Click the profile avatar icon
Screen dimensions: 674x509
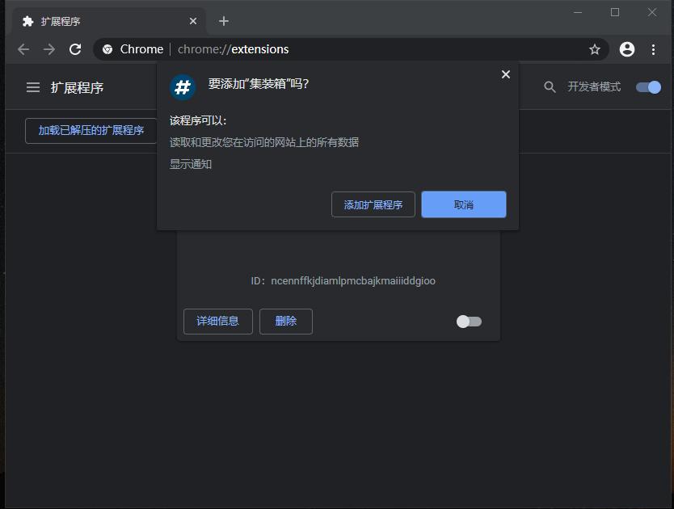(627, 49)
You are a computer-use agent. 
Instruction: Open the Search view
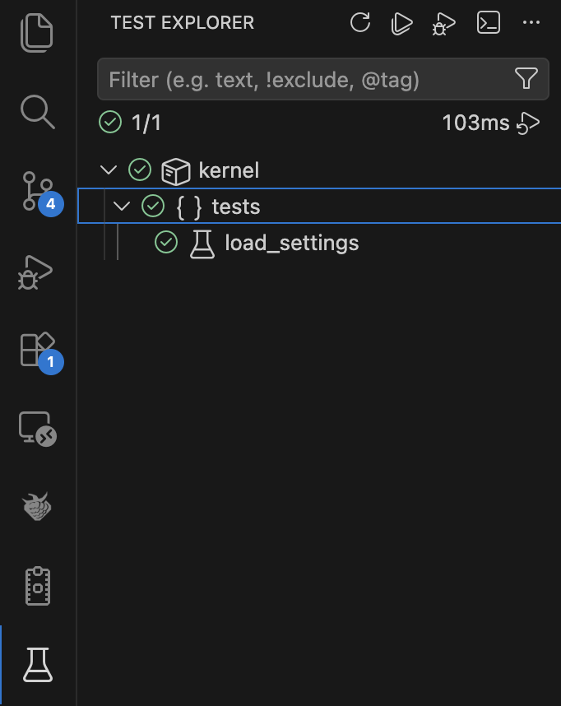pos(37,111)
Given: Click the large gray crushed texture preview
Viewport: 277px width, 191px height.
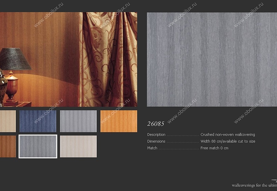Looking at the screenshot, I should 212,60.
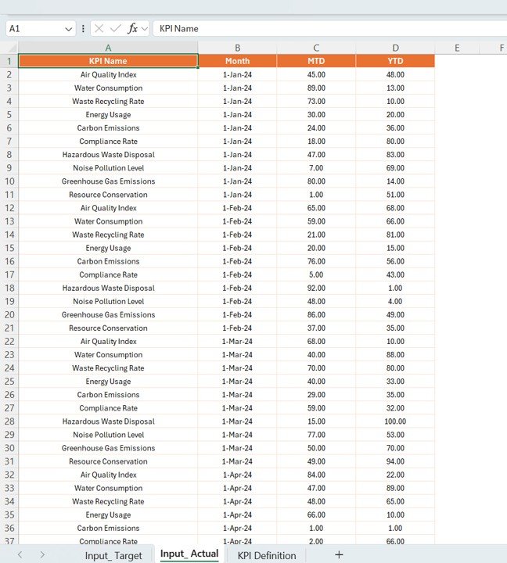Select the KPI Name header cell
Viewport: 507px width, 563px height.
[x=108, y=61]
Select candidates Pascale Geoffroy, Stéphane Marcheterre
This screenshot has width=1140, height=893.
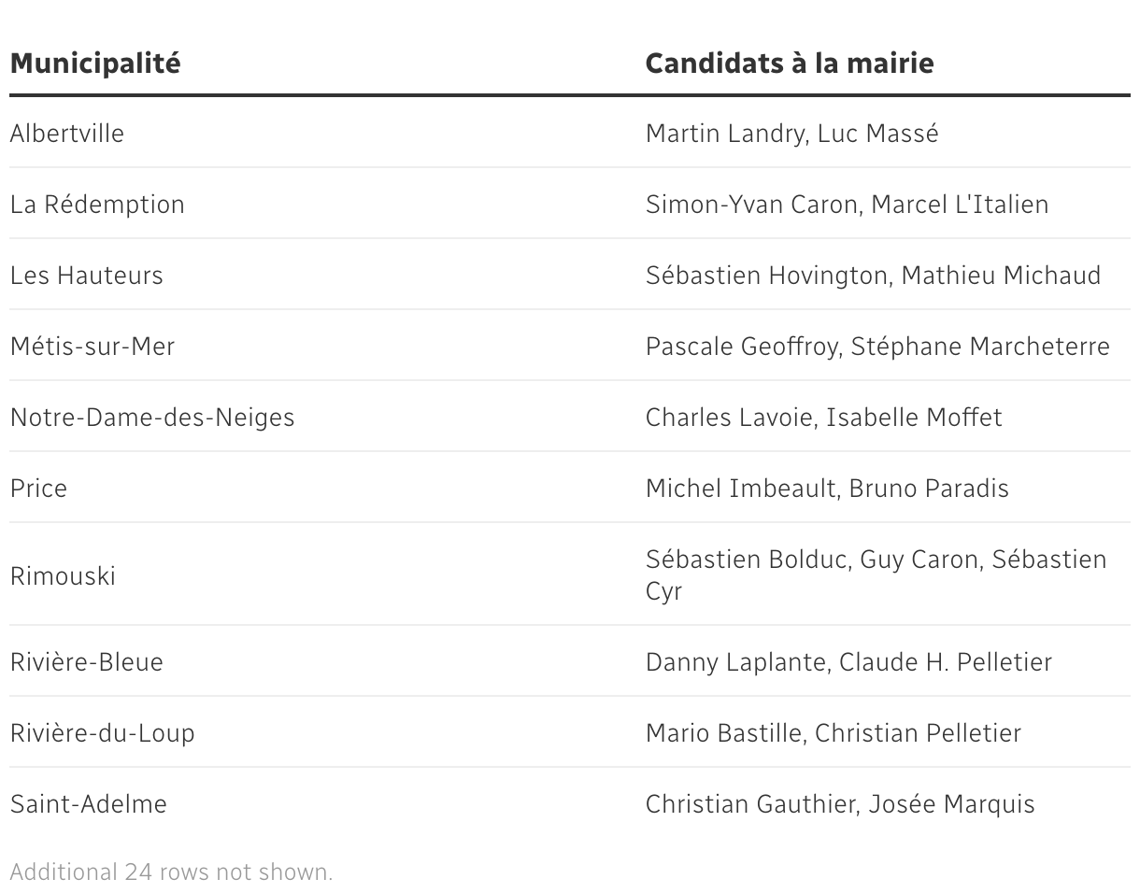[x=877, y=347]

────────

● Aim of the task: Exactly as written, give again every line from the one containing "Viewport: 277px width, 191px height." through the last line of the material, both included, with the pictures left out.

● Output of the exercise:
Viewport: 277px width, 191px height.
Looking at the screenshot, I should 212,60.
Select the KPI Name header cell
Viewport: 507px width, 563px height.
[x=108, y=61]
Select candidates Pascale Geoffroy, Stéphane Marcheterre
This screenshot has width=1140, height=893.
[x=877, y=347]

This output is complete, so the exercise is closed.